◆ Provided text
= = = = =

Darryl Johnson

Darryl Johnson

Preacher & Community-builder

 

It takes a great deal of work for a group of strangers to achieve the safety of true community. Our folks know it is safe to share their heart. People in our group know they will be listened to and accepted for themselves. Years and years of pent-up frustration and hurt and guilt and grief have already been dealt with. Vulnerability is commonplace for us and flows in our community. We do not practice the rugged individualism that has become the hallmark of America.

We understand that most human attempts to heal and convert prevent community. For us, community is the answer. We have created a truly safe place, where these defenses and resistances are no longer necessary, and the thrust toward health is liberated. This safe place has unleashed the natural tendency for us to heal and convert ourselves.
We have learned that it is within our power to listen to each other, to accept each other, and that our relationships are therapeutic. So we focus not so much on healing as on making our relationships a safe place where each of us is likely to heal themselves.

Paradoxically, we became healing and converting only after we learned to stop trying to heal and convert.

= = = = =

◆ Work task 1
According to the passage on community, when did the group become healing and converting?
◆ Work task 2
Reproduce the stretch of the passage on community from "It takes a great" through "hallmark of America.".
◆ Work task 3
Resume the passage on community after its final sentence, keeping its voice and subject.
The records bear no relation to the passage on community.

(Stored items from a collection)
= = = = =

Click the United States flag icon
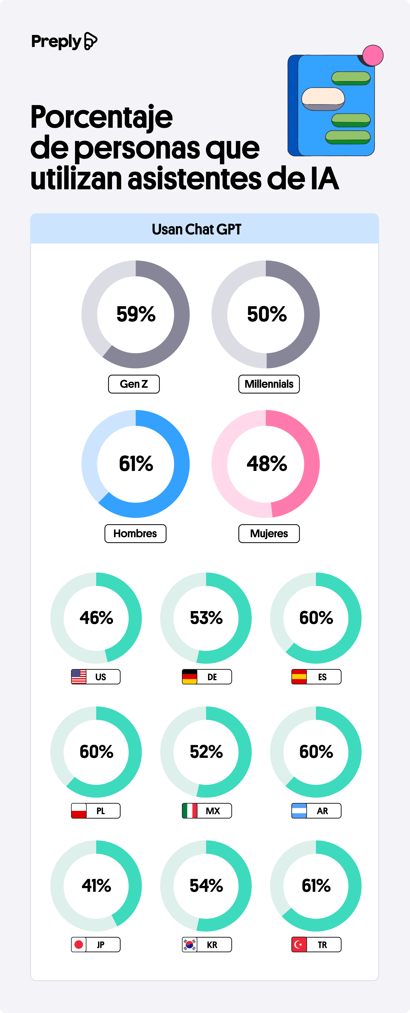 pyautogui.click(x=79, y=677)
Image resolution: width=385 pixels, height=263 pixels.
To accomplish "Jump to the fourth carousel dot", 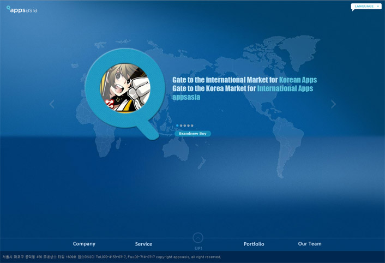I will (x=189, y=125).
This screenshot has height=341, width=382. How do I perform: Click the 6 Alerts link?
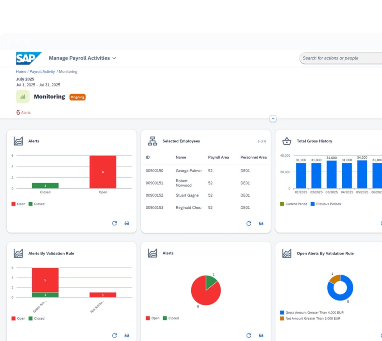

= = = = =

◆ Expected output 1
Only after they learned to stop trying to heal and convert.

◆ Expected output 2
It takes a great deal of work for a group of strangers to achieve the safety of true community. Our folks know it is safe to share their heart. People in our group know they will be listened to and accepted for themselves. Years and years of pent-up frustration and hurt and guilt and grief have already been dealt with. Vulnerability is commonplace for us and flows in our community. We do not practice the rugged individualism that has become the hallmark of America.

◆ Expected output 3
Our community is a safe place precisely because we are not attempting to heal or convert each other, to fix each other, to change each other. Instead, we accept each other as we are. You are free to be you. And being so free, you are free to discard defenses, masks, disguises; free to seek your own psychological and spiritual health; free to become your whole and holy self. We are a community who has learned how to communicate honestly with each other, whose relationships go deeper than their masks of composure, and who have developed some significant commitment to “rejoice together, mourn together,” and to “delight in each other, to make each others’ conditions our own.” We call it Wakanda Washtenaw. It is the product of the Kwanzaa Project, where the theme of Raising Royalty has been fleshed out.

Even more amazing is seeing this in all 50 school sites. The Parent Village and the Youth Council have been responsible for the rapid spread of this positive virus. We have learned to work together to solve our own problems.

The six metrics of the Raising Royalty theme are so present, they have made community building attractive and possible. The six metrics are the objectives: Mission, Love, Stewardship, Wisdom, Community, and Discipline.